Dispatch

Prompt Engineering by Dialogue: Add the Socratic Method to Your Toolkit

It's tempting to tell your agent what to do based on your instincts for how achieve a particular goal. The prescriptive prompt may be the most obvious way to get your agent's attention, but I'm here to argue for adding leading questions to the prompt engineering toolbox.

Orion Letizi

Recently, in a claude code session to build out a feature for one of my AudioControl.org projects, claude reached for Zustand to track whether a piece of vintage hardware was connected. State-management library; reasonable default in JavaScript circles; absolutely the wrong shape for a yes-or-no signal from a MIDI port.

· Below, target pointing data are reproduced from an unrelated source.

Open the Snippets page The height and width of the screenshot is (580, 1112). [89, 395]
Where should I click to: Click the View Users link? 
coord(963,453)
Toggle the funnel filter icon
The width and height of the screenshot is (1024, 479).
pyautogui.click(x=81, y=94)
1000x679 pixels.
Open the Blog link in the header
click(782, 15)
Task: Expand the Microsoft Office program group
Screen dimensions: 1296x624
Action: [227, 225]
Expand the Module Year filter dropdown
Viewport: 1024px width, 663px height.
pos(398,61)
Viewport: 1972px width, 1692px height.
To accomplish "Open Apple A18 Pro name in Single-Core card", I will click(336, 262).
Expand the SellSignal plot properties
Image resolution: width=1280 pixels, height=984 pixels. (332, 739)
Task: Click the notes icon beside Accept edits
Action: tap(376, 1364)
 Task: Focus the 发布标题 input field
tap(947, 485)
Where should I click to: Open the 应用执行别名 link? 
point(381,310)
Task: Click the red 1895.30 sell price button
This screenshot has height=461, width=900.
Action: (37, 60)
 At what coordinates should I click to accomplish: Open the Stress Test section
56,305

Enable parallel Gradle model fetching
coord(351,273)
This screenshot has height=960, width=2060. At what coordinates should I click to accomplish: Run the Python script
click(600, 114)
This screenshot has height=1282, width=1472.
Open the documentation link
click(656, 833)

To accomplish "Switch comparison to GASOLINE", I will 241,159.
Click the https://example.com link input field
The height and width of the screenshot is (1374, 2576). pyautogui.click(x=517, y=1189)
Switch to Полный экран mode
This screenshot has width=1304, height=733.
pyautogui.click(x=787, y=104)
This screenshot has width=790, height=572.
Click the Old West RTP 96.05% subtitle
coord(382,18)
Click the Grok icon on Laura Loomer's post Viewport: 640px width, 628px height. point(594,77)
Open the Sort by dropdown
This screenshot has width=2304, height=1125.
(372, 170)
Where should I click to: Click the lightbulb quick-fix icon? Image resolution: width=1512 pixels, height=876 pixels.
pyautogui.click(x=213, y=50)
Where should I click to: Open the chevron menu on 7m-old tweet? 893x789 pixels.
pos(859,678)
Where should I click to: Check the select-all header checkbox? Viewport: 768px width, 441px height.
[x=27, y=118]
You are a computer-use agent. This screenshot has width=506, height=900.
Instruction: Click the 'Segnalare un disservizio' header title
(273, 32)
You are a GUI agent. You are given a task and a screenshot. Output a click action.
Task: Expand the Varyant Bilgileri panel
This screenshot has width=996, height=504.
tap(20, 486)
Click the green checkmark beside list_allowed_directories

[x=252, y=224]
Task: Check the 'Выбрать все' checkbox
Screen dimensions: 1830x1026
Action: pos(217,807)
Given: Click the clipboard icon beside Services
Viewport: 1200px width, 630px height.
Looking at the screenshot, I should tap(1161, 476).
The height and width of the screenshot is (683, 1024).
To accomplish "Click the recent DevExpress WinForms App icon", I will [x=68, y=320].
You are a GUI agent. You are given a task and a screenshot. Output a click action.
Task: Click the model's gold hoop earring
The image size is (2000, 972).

I asked one question: why do you need Zustand to find out if the device is connected? Why can’t you send a SysEx ping and see if the device responds?

That’s two questions in a single sentence, and it does two different things. The first probes the choice — why Zustand at all — and forces the agent to defend a decision it had quietly made. The second names the alternative — try the simpler thing — without telling the agent to take it. The agent could have given a real reason. Sometimes it does. This time it folded; the SysEx-ping path was simpler, more direct, and required no new infrastructure to maintain.

Outsource the prompt-drafting. Ask the agent how it would proceed. The answer is, often, a better prompt than you would have written from scratch. Plus, it’s a lot less work.

The imperative version of that move would have been “don’t use Zustand.” It would have closed the same door. It would never have opened the SysEx one. The question saved the time, and gave me a clearer reading of the agent’s reasoning at the same moment.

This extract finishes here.